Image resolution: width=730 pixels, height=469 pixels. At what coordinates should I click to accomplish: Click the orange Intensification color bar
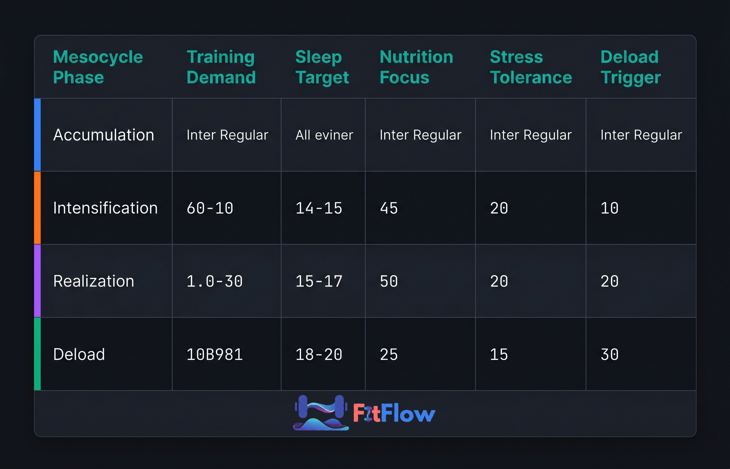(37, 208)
————
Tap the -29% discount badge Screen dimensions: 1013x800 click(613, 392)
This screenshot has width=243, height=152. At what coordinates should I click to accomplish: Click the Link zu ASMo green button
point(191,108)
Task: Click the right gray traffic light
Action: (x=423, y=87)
————
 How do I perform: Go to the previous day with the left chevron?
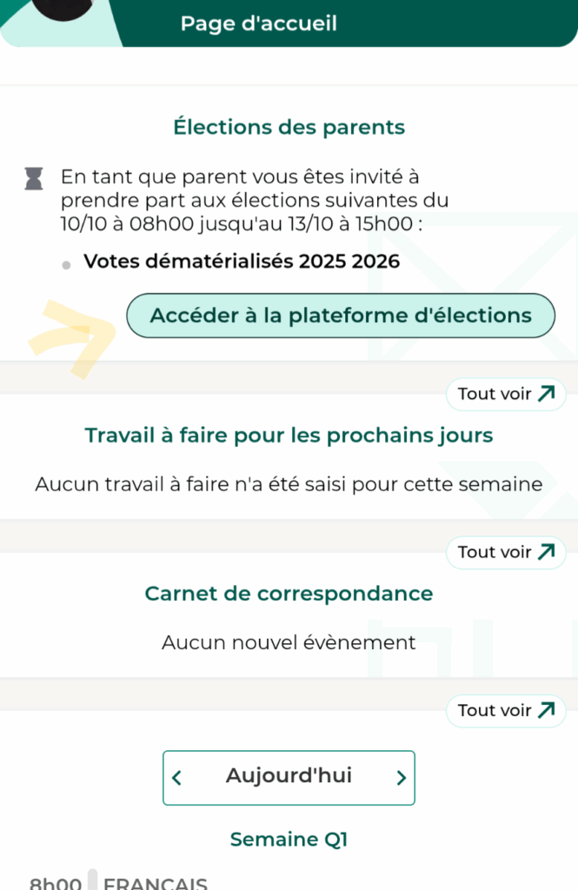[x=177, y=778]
————
#### Exercise objective:
Rewrite the lines from the one containing "This screenshot has" to the one containing "Action: (x=423, y=87)", both included, as a JSON list of strings with one string per line and blank lines omitted.

#### Correct answer:
[
  "This screenshot has width=243, height=152. At what coordinates should I click to accomplish: Click the Link zu ASMo green button",
  "point(191,108)",
  "Task: Click the right gray traffic light",
  "Action: (x=423, y=87)"
]